Sasha’s eyes went wide and she nodded quickly.
“No, I know, and… The way they whisper about the war when they think we aren’t around to hear… Everyone I know was in the war. I think there were families that didn’t participate, but everyone I’ve ever known was either in the war or too young when it happened. It was bad, and if it’s coming back… I don’t even want to think about it. They told Bradley some things, a few months ago… he’s my big brother, graduated from Light School at the top of his class… and he told Newton and me pieces of it…” She shook her head again, squeezing her eyes closed. “I love magic, and I hate the idea of people using it to hurt other people.
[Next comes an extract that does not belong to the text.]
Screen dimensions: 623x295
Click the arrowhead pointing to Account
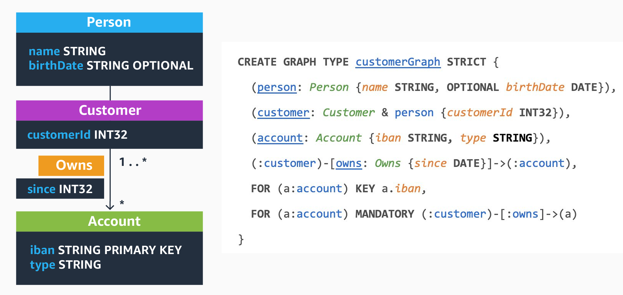(x=110, y=207)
I wouldn’t just… you know, walk away and say it isn’t my problem… But I think my mom killed people.”
“I think my mom was good at it,” Valerie whispered, the realization coming to her as she spoke it.
Sasha nodded.
“I just want to take care of people. You know, build a place where they can’t get in, where the kids can all come and hide.”
“I think that’s something someone has to do, right?” Valerie asked, and Sasha nodded again.
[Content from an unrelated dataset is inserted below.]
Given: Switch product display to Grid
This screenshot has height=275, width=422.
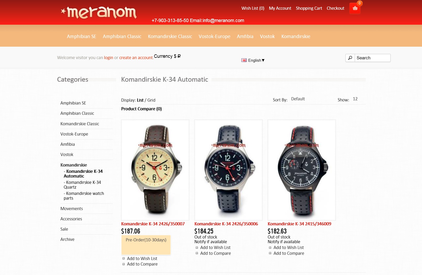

“After I graduate Magic Survival, I want to go to Light School, and then, if the war isn’t happening, at that point, I want to go to the School of Natural Development.”
Valerie shook her head.
“I don’t know what any of those are.”
Sasha nodded, rolling onto her back.
“Light School is the top school. Bradley and Newton both went there. Newton’s a junio
r. My parents were surprised when I wanted to come here, but right now everyone at Light School is just all about fighting, and… I think you need a foundation of being able to take care of yourself and others before you should even think about learning to fight. Because if you don’t respect how hard it is to keep yourself and everyone around you alive, you aren’t going to truly value the life you’re taking when you fight.”
Valerie tipped her head to the side.
“I like you,” she said, and Sasha smiled at the ceiling.
“Most people tell me that you don’t have to be a survivalist to appreciate a hike, or to be a hunter, or whatever.”
“Killing should be hard,” Valerie said. “And I don’t care how exciting it would be to go fight off the bad guys, we need people who can defend home and take care of the people who can’t fight. I think it’s awesome.”
Sasha looked up and back at Valerie.
“Do you even know if you can do magic?” she asked. Valerie shook her head.
“Mom said that I was supposed to be a natural. Said she’d been testing me, but I don’t know what that means.”
“Probably the testing she’s talking about is something you do by drinking a test fluid of some kind. You can measure the response to it, if you know what you’re doing.”
“I’ve never…” Valerie started, then frowned. “My mom is a good cook.”
“Okay,” Sasha said slowly.
“But she makes the worst soups on the planet.”
Sasha smiled slowly and settled back onto her bed where she wasn’t looking at Valerie anymore.
“I bet that’s when she did it.”
Valerie pulled the blanket and sheets back, shifting to get into the bed, and looked at Sasha again.
“I have a lot of questions,” Valerie said, and Sasha nodded, yawning.
“I bet.”
“You have to tell me if I get annoying,” Valerie told her, and Sasha giggled.
“You have to tell me if I talk too much,” she answered. “I love to talk about school stuff.”
“But not tonight,” Valerie said, reaching up to turn off her lamp.”
“Yup,” Sasha said, rolling onto her side to get her own lamp. “Not tonight.”